Выполните задания:
1. Когда и где пройдет премьера театра DEREVO, по словам интервью с Антоном Адасинским?
2. Допишите следующую часть интервью с Антоном Адасинским, начиная с ответа на последний вопрос.

Отрывок интервью:

>>>>

Антон Адасинский: История черта - самая смешная в мире

Антон Адасинский, руководитель театра-студии DEREVO, рассказал корреспонденту "РГ", какой он видит свободу и за что его хвалил кинорежиссер Александр Сокуров.

Птица свободы

Российская газета: Антон, давайте начнем разговор с премьеры театра DEREVO, которая состоится 22 марта в Мюзик-Холле. Как получилось, что ваш спектакль "Кецаль" получил продолжение?

<<<<

Материал ниже:
>>>>

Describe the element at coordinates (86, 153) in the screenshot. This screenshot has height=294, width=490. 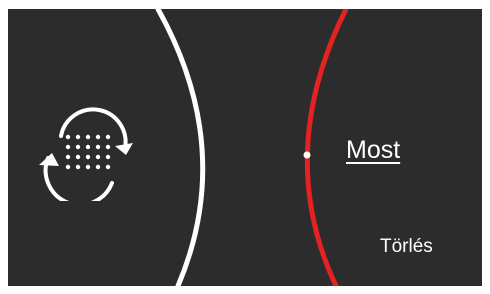
I see `refresh-dots-icon` at that location.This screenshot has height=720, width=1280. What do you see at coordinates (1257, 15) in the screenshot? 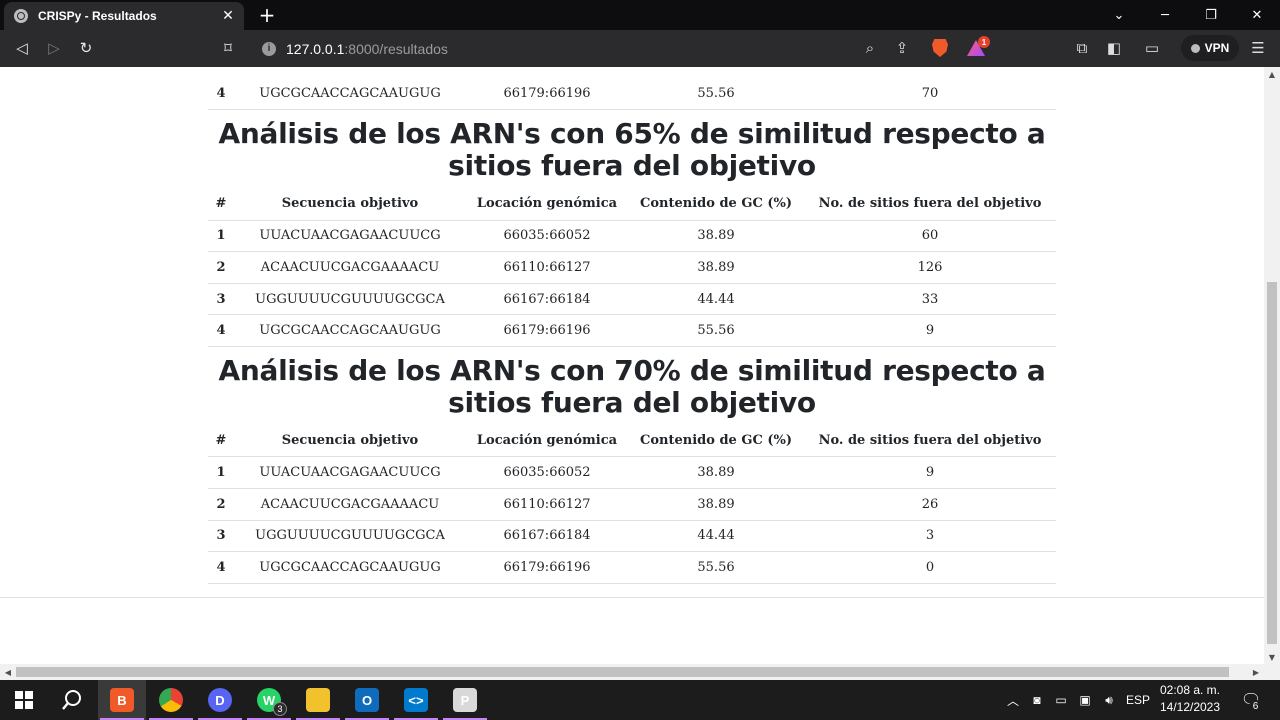
I see `close-window-button: ✕` at bounding box center [1257, 15].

<<<<

Ответы по заданиям:
1. 22 марта в Мюзик-Холле.

2.
Антон Адасинский: У DEREVO нет традиции возвращаться к пройденному, мы все время делаем новые работы. "Кецаль" в свое время прошел по всем столицам мира и великолепно принимался везде. Это мощная физическая работа, но когда все почувствовали, что в первобытном виде "Кецаль" сделал все, что мог, мы его спокойно упаковали и положили в сторону. Прошло два с половиной года, и как-то вдруг возникло ощущение, что спектакль опять просится на сцену. Новый спектакль сначала получил имя "Кецаль. Глава вторая", а потом был переименован в "Кецаль. Ноев ковчег".

РГ: В Латинской Америке птица кецаль - символ свободы. В первой части вы освободили людей от цивилизации. Что будет в этой части?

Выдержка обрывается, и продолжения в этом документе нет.